Текстовый блок:
##############################
Гостиница была ультрасовременной. Ночью я пришел в номер, окончательно измученный, и хотел открыть окно, но не смог; я нажимал различные кнопки – шли струи холодного воздуха, вспыхивал и гас свет, кричало радио, а окно не открывалось, Наконец, я свалился, измученный, а утром, проснувшись, кинулся к окну, ругал себя за техническую отсталость, беспомощность. Позвать горничную я не решался – подумают: ну и дикари эти русские! Секретарь посольства нашел меня в пижаме у окна. «Пора на заседание». Я ответил: «Нет, вы откройте окно…» Он попробовал и спокойно вызвал горничную, которая, улыбаясь, обменила: «Окно не открывается – на улице пыль, чистый воздух поступает по трубе». Секретарю это понравилось: «Техника у них замечательная!…» А мне стало неуютно – даже окна нельзя открыть, наверно, таким будет новый век…
Вскоре я понял, что старому европейцу нелегко в Новом Свете. Симонов наслаждался и невиданным комфортом, и тем, что его военный роман – бестселлер, и тем, что ему тридцать лет. О том, что происходило с М. Р. Галактионовым, я расскажу дальше. Что касается меня, то я боялся оказаться в роли старого брюзги, смотрел, встречался с сотнями людей, колесил по стране, а ночью записывал впечатления, разговоры. Я писал в одной статье: «В жизни человечества Америка заняла видное место, и нельзя понять наш век, не поняв Америки. Ей посвящены сотни од и сотни памфлетов – легко ее превознести или высмеять, труднее ее понять. За сложностью техники порой скрывается душевная простота, а за этой простотой – настоящая человеческая сложность».
С некоторыми американцами мне удалось подружиться; и все же признаюсь: отдыхал и с европейцами, будь то мои старые друзья – Тувим, Шагал, Стефа Херасси, Роман Якобсон, люди, с которыми я встречался прежде, Ле Корбюзье, де ля Пуап, или те, которых я увидел впервые,– Эйнштейн, Кусевицкий, Шолом Аш, Оскар Ланге. А когда в Нью-Орлеане я увидел старые европейские дома с балконами, я, счастливый, заулыбался.
В Соединенных Штатах я впервые усомнился в бесспорности традиций, привычных оценок, вкусов. Пять лет спустя я поехал в Китай, потом побывал в Латинской Америке, в Индии, в Японии. Я уже знал, насколько мир многообразен, и реже прибегал к европейскому метру или аршину. А поездка в Соединенные Штаты была первой вылазкой, если угодно – начальной школы. Вот почему я хочу рассказать о ней в этой книге подробнее, чем о других моих путешествиях.
6
Прежде, когда я видел в американских фильмах неистовые ливни, они мне казались художественным приемом режиссера. Оказалось, что дождь в Америке не такой, как в Европе; все чрезмерно – зной, ураганы, наводнения. Плоды и ягоды очень большие, красивые, но лишены привычного для нас вкуса и запаха. Бывший вице-президент США Уоллес вывез из Советского Союза кустики «русской клубники» (фрагария моската) – невзрачной, мелкой, с зелеными пятнами, удивительно ароматной. Он увлекался садоводством, и у нас нашлась общая страсть помимо политики. Он повел меня в свой огород, и я не сразу узнал мою землячку – ягоды был и втрое больше, но запах исчез.
##############################
Раздел данных:
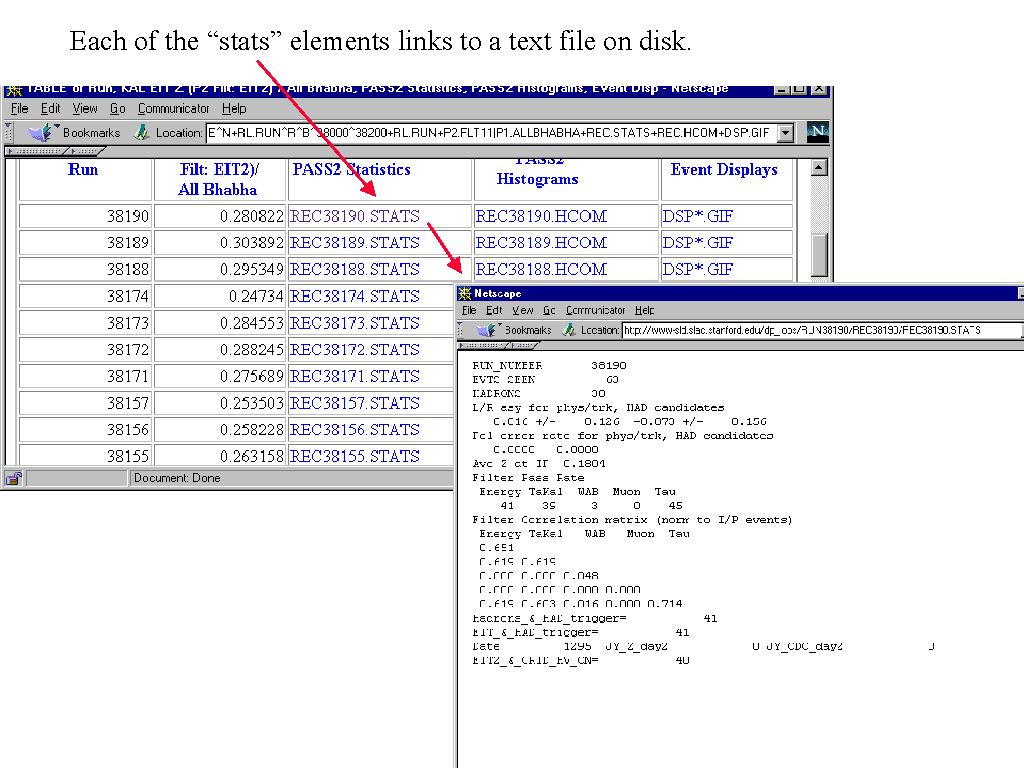Click the Netscape icon in the STATS window title bar
Image resolution: width=1024 pixels, height=768 pixels.
click(x=465, y=294)
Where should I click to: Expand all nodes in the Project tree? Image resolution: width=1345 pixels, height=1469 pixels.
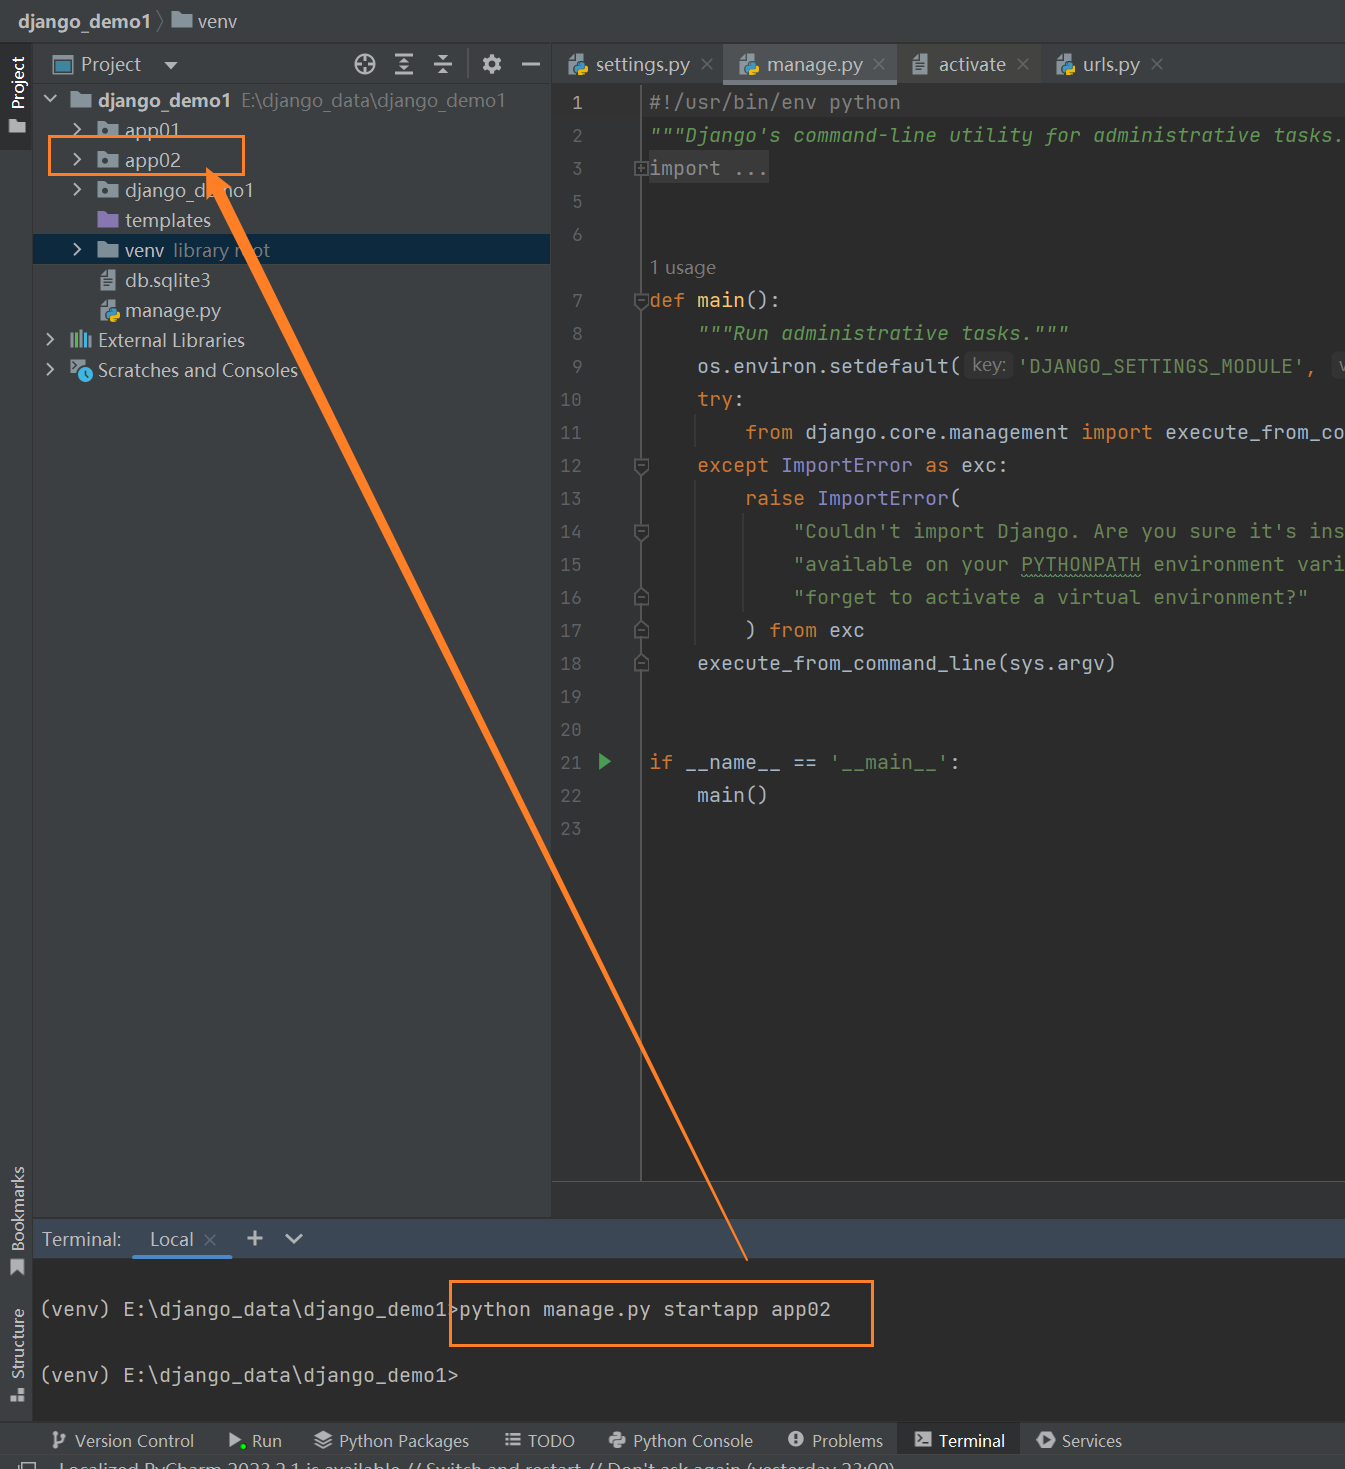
##############################
Как горничная в текстовом блоке объясняет, почему окно в гостинице не открывается?

Готовое решение:
На улице пыль, а чистый воздух поступает по трубе.